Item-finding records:
┄┄┄┄┄┄┄┄┄┄
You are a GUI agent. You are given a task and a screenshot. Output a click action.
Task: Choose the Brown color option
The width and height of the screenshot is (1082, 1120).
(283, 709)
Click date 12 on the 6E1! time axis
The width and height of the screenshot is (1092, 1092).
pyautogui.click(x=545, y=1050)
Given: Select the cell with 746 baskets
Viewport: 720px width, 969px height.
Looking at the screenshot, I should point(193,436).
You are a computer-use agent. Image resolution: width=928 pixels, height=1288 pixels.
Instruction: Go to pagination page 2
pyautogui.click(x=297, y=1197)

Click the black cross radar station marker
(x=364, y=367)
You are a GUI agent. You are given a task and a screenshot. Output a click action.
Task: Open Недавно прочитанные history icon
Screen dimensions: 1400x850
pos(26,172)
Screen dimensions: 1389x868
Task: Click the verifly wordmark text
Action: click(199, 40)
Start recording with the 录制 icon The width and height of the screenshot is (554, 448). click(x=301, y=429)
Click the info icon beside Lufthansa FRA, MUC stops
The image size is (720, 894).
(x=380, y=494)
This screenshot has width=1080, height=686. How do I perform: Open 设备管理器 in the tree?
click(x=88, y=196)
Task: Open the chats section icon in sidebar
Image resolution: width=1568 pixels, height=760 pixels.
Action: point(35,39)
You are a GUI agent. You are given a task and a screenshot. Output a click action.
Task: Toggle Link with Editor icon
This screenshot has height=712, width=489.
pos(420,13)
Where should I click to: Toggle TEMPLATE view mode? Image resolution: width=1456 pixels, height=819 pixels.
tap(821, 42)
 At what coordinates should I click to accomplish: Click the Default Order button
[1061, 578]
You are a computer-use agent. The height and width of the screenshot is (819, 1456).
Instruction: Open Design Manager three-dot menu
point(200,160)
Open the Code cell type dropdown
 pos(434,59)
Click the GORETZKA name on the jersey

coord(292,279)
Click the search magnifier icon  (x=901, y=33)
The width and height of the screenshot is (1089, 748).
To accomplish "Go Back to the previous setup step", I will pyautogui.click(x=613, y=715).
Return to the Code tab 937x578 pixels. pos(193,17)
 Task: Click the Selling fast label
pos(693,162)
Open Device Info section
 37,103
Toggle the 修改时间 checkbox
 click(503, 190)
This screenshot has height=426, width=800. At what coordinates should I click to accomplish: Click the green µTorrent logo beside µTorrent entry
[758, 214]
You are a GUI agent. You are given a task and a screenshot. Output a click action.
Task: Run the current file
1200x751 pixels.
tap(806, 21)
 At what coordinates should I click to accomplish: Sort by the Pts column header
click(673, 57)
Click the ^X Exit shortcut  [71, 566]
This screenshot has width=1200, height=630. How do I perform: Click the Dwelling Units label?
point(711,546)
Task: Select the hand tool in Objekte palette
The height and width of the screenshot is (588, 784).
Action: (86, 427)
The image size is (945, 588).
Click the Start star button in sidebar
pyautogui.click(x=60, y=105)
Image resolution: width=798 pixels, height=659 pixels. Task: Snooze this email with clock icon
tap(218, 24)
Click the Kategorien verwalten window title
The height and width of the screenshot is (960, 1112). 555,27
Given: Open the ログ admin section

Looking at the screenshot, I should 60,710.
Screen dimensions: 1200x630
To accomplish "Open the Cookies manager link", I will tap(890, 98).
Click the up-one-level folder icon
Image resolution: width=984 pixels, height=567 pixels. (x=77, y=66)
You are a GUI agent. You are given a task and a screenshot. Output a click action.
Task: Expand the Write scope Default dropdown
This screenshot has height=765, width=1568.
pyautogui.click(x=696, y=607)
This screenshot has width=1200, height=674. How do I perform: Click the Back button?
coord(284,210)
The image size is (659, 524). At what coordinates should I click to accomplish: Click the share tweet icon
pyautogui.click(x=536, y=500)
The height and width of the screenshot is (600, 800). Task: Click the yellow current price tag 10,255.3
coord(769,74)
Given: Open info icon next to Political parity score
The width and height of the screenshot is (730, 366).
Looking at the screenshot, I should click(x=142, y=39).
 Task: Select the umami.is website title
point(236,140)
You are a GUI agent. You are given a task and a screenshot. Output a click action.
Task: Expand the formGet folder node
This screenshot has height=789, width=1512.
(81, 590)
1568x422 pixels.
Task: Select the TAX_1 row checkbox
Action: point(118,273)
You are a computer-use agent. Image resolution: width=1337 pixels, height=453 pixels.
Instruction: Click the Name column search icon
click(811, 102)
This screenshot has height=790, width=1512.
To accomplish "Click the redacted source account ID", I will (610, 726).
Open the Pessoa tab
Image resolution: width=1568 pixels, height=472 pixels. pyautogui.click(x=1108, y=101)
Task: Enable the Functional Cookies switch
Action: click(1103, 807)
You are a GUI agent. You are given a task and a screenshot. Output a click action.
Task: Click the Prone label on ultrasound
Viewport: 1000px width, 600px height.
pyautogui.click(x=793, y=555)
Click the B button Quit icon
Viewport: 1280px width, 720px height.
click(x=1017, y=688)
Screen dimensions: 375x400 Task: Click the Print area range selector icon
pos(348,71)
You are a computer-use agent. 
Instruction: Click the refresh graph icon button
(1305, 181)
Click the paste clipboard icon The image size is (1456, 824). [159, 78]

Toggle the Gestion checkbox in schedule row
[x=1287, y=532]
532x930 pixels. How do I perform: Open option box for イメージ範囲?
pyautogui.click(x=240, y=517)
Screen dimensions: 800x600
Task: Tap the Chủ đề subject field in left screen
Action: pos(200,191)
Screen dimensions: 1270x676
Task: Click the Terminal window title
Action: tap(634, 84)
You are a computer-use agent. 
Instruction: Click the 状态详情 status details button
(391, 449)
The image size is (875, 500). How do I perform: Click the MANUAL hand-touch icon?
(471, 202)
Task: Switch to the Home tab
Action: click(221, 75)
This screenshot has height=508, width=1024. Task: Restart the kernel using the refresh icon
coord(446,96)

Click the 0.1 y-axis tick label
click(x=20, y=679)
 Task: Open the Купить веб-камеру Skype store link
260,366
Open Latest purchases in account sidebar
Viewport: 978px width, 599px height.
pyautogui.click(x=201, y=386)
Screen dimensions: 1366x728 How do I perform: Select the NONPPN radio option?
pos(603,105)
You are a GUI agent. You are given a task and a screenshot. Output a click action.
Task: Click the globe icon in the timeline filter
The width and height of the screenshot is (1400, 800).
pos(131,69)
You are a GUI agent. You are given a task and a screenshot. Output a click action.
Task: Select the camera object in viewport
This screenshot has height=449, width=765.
┄┄┄┄┄┄┄┄┄┄
Pick out each line in the data above that contains the string "cell", and copy those lines out.

Given: Select the cell with 746 baskets
Open the Code cell type dropdown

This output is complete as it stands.